是啊,如果他真的是深藏不露的韩清晏,如果他真的精通浮云步,他怎么可能允许自己像个泥猴一样在地上打滚?他怎么可能为了掩饰身份,去受那种贯穿骨骼的毒伤?
那可是遥云仙君。那个有着极度洁癖、视尊严如性命、连杀人都要讲究美感的伪君子。
景泊舟死死地盯着滕少游那张因为恐惧和剧痛而扭曲变形的脸。他试图从那双浑浊、怯懦、充满了求生欲的眼睛里,找出一丝属于韩清晏的高傲与冷酷。
但是,没有。
什么都没有。面前这个男人,就像是一滩扶不上墙的烂泥,软弱,自私,满嘴谎言,为了活命可以毫不犹豫地抛弃一切尊严。
景泊舟的心底突然涌起一阵强烈的恶心感,伴随着一丝极其隐秘的、连他自己都不愿意承认的空虚。
他猛地松开了手。
“砰!”
滕少游失去支撑,再次重重地摔在冰冷的剑脊上。他痛苦地蜷缩起身体,剧烈地咳嗽着,但被乱发遮掩的眼底,却极快地掠过了一抹得逞的冷笑。
韩清晏知道,这一关,他又熬过去了。
藏书阁里当然没有什么《逃生一百零八式》,那不过是他胡诌出来的名字。
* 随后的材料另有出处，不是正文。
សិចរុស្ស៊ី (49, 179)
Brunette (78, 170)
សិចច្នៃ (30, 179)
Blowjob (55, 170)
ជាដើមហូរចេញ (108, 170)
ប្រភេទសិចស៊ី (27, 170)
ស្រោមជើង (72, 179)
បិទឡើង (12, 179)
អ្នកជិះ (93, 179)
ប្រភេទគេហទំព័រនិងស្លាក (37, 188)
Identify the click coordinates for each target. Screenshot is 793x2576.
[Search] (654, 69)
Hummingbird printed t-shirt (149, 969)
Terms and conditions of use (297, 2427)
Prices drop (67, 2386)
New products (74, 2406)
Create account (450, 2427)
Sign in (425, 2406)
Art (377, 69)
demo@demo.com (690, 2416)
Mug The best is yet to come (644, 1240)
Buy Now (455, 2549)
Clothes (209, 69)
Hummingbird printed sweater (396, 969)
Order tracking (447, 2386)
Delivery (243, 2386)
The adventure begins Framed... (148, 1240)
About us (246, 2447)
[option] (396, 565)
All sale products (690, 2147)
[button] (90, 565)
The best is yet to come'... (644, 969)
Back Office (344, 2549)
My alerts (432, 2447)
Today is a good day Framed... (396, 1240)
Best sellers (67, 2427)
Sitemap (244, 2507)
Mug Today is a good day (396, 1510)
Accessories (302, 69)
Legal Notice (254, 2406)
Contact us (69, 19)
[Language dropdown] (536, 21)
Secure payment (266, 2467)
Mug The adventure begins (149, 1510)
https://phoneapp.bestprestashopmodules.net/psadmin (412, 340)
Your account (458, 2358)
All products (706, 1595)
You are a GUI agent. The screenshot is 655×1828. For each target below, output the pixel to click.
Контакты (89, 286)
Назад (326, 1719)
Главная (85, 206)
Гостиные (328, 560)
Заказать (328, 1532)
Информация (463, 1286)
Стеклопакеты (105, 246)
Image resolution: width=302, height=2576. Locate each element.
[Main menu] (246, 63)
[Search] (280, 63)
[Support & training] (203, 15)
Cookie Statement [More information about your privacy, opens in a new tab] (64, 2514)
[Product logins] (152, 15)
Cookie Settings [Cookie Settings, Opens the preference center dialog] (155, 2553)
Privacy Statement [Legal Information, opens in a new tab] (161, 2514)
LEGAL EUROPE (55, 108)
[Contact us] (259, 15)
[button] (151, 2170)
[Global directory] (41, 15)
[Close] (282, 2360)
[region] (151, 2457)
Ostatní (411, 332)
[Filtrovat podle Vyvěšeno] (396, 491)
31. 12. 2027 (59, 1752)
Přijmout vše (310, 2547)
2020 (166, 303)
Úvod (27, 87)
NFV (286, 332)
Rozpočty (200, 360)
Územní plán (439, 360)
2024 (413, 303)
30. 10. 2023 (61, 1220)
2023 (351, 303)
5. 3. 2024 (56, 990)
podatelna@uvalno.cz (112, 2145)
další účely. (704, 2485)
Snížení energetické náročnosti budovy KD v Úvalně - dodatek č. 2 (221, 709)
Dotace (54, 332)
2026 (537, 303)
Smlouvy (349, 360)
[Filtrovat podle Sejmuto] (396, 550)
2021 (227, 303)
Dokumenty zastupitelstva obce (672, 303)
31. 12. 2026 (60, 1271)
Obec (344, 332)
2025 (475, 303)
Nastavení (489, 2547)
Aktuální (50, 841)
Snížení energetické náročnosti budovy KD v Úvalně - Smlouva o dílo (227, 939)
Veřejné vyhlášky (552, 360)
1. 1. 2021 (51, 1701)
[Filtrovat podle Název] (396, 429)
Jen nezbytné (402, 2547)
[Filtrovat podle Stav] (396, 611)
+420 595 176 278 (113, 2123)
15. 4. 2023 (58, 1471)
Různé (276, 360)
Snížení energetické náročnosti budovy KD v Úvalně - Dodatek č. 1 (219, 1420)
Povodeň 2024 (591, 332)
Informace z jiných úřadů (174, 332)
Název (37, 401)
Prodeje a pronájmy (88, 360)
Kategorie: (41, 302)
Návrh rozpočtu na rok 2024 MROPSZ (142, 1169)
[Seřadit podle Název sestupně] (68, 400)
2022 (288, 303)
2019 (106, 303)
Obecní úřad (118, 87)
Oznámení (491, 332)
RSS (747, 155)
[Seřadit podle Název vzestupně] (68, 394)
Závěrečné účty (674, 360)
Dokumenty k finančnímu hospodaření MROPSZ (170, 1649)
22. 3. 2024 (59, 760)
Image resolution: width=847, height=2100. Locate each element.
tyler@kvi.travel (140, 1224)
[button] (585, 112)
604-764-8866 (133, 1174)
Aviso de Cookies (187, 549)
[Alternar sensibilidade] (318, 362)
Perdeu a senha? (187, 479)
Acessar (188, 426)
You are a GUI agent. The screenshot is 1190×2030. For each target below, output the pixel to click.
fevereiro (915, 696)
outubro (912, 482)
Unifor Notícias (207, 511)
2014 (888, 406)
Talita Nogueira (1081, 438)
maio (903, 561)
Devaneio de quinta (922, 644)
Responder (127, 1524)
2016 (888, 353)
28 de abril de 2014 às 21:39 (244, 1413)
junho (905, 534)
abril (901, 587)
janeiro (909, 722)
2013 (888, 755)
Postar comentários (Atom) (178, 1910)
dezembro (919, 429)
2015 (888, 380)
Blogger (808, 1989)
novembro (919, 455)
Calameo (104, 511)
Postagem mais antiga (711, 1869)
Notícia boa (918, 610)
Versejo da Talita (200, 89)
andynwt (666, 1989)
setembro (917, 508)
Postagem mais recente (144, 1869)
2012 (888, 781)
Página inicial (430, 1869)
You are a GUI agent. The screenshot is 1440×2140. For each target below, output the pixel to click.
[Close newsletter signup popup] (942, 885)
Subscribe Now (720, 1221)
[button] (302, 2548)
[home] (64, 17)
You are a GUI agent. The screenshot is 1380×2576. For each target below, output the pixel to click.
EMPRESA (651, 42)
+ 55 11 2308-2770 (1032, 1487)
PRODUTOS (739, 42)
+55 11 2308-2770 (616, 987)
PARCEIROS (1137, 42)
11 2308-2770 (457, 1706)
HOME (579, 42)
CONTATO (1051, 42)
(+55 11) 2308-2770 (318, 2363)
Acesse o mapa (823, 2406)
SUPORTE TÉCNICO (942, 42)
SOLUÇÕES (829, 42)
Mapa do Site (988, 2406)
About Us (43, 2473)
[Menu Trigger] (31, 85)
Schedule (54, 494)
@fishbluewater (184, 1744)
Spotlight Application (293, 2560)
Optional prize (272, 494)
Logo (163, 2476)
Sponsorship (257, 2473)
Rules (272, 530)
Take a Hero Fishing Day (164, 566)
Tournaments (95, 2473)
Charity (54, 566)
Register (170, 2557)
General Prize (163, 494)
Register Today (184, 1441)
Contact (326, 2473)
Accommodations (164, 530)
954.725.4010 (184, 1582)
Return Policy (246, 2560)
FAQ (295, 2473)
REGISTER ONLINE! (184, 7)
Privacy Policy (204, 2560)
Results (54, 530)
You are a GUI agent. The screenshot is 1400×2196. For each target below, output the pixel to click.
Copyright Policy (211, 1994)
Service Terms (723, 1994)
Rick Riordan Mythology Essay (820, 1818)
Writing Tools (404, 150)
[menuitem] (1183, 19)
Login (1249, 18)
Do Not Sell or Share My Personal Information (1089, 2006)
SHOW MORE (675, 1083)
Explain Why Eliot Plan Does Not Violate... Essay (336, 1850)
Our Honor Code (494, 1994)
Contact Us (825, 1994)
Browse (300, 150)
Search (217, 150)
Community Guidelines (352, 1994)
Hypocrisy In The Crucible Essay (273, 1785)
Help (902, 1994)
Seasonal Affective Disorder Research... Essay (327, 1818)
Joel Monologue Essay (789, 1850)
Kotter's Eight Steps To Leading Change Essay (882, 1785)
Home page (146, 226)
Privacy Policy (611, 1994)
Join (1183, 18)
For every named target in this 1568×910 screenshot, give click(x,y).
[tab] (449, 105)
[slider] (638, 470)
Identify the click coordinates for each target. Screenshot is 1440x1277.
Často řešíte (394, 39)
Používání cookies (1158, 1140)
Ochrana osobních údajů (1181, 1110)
但浮云宗的藏书阁浩如烟海,废弃的残卷多如牛毛,景泊舟堂堂一宗之主,绝对不可能真的为了这么一个荒谬的借口,去翻遍整个藏书阁的垃圾堆。
更重要的是,他成功地利用了景泊舟对“韩清晏”这个身份的刻板印象。
景泊舟太了解曾经的遥云仙君了,但他不了解差点死过一次、又在凡间摆烂了五百年的咸鱼。韩清晏为了能安稳睡觉,早就把什么狗屁尊严、面子、仙人风骨统统扔进了臭水沟里。
“你最好祈祷,那本残卷真的存在。”
景泊舟极其嫌恶地拿出一方雪白的丝帕,仔仔细细地擦拭着刚才捏过滕少游后颈的手指,仿佛碰到了什么极度腌臜的脏东西。擦完之后,他冷酷地松开手,任由那方名贵的丝帕被罡风卷走,消失在茫茫云海中。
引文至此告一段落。